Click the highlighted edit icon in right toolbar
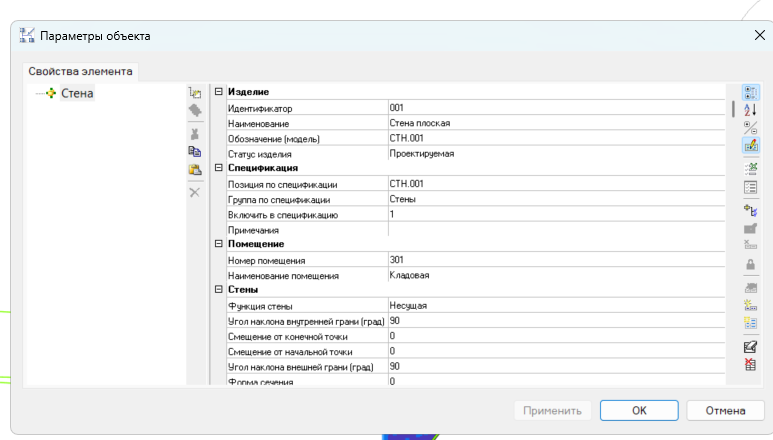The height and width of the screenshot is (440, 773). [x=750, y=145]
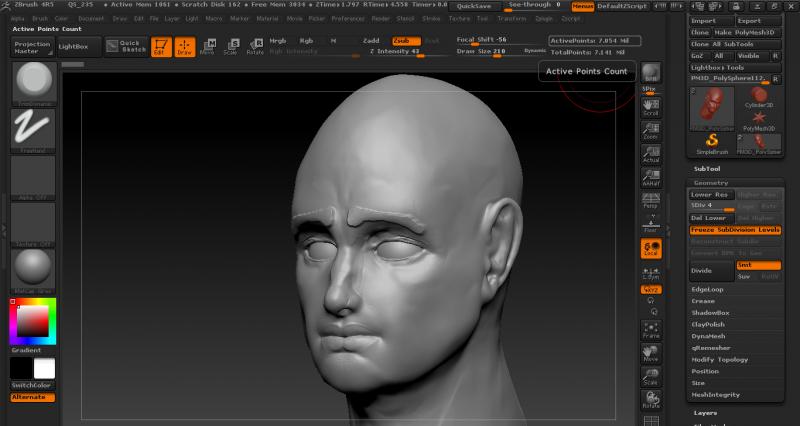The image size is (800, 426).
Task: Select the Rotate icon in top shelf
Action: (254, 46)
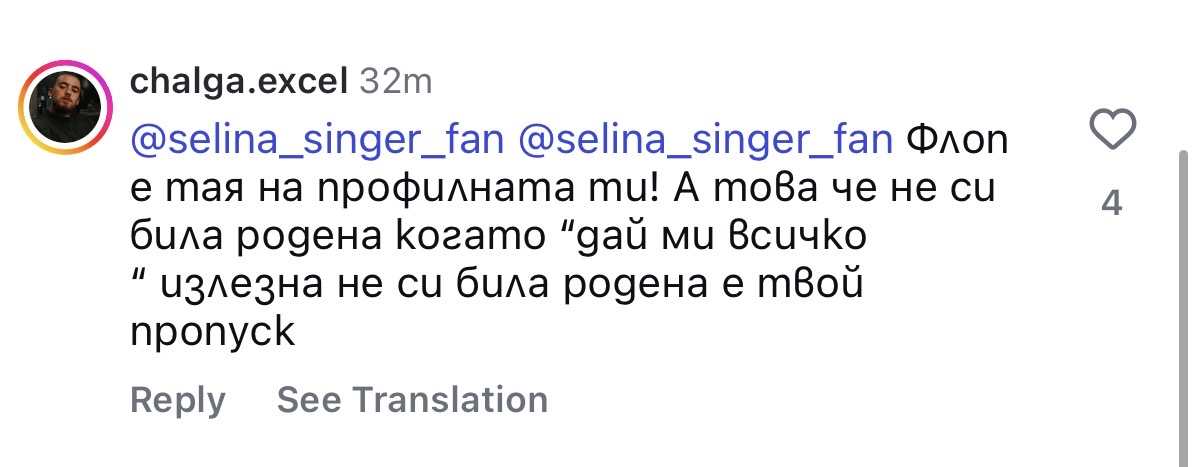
§
__GOAL__: Repeat each of the rows above word for word, leaving the pictures out.

__TASK ANSWER__:
Click the highlighted edit icon in right toolbar
The height and width of the screenshot is (440, 773). [x=750, y=145]
The image size is (800, 426).
Task: Select the Rotate icon in top shelf
Action: (254, 46)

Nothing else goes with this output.